[RECORDS FOR THIS EXERCISE]:
-- Opening Marker --

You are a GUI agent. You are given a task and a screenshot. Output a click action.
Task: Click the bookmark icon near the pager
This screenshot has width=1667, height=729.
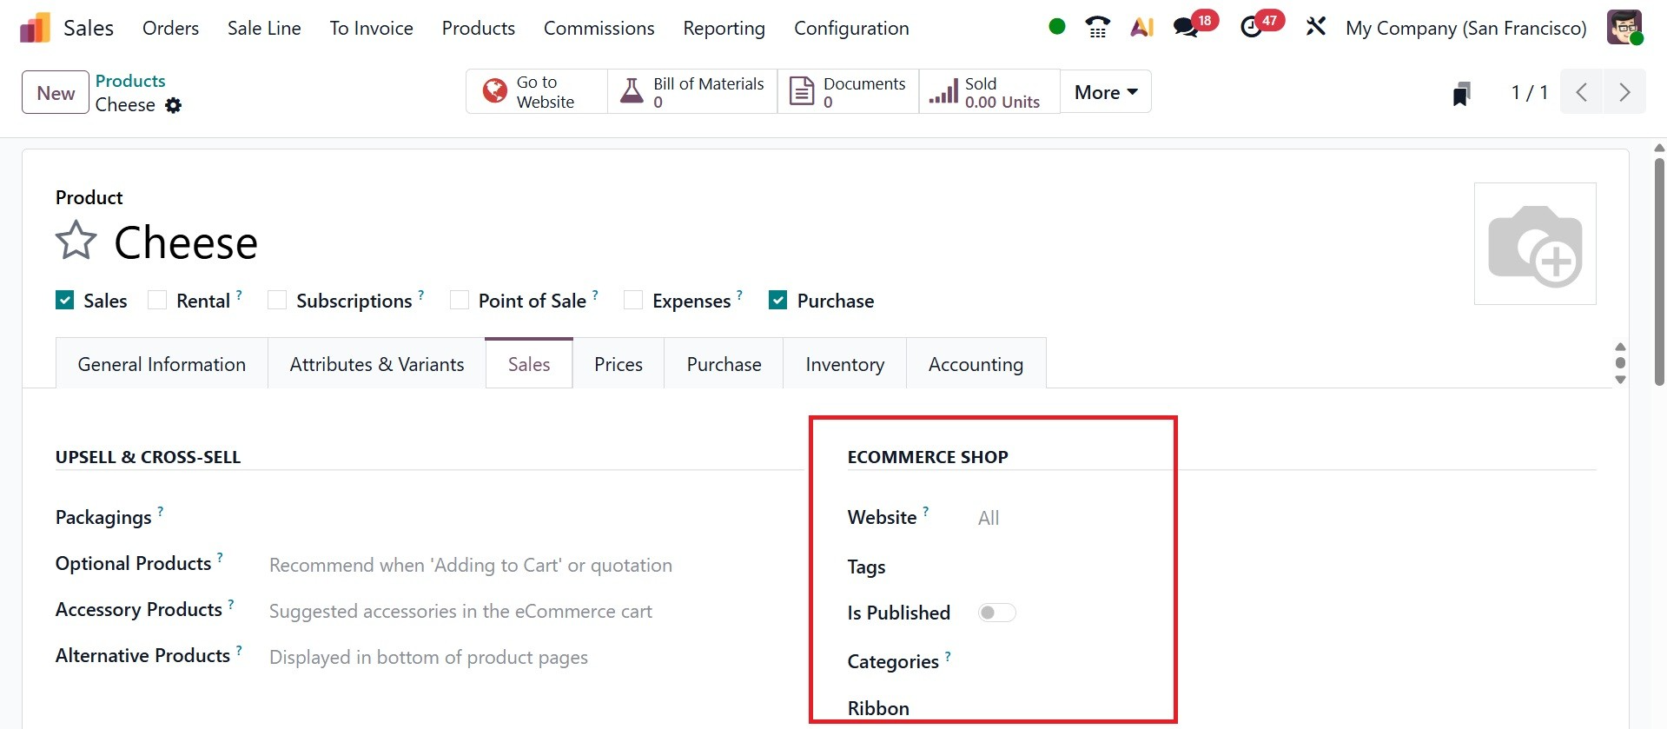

-- Closing Marker --
-- Opening Marker --

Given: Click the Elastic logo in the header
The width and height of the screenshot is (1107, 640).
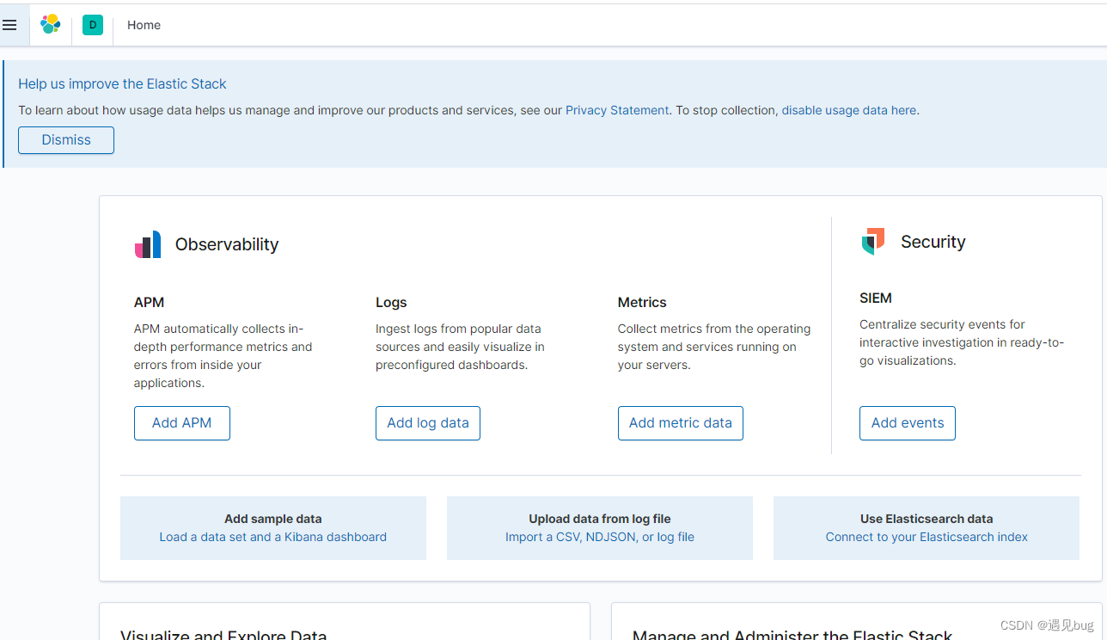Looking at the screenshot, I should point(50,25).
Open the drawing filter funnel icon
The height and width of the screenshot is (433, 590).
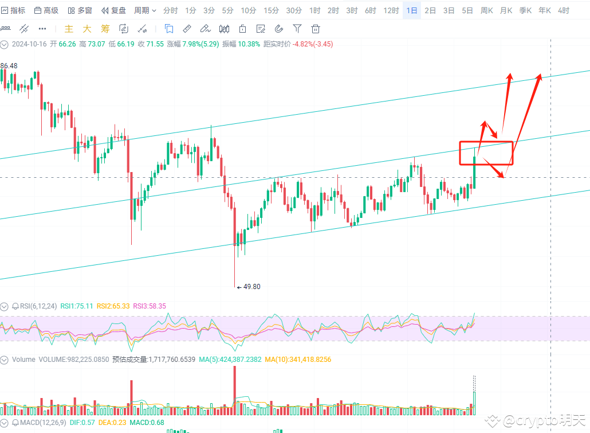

-- Closing Marker --

[WORK ITEM]: Your answer must consist solely of the lines above between the line holding "Task: Click the bookmark icon near the pager" and the line holding "This screenshot has width=1667, height=729.", inclusive, copied exactly.

[SOLUTION]:
Task: Click the bookmark icon near the pager
This screenshot has width=1667, height=729.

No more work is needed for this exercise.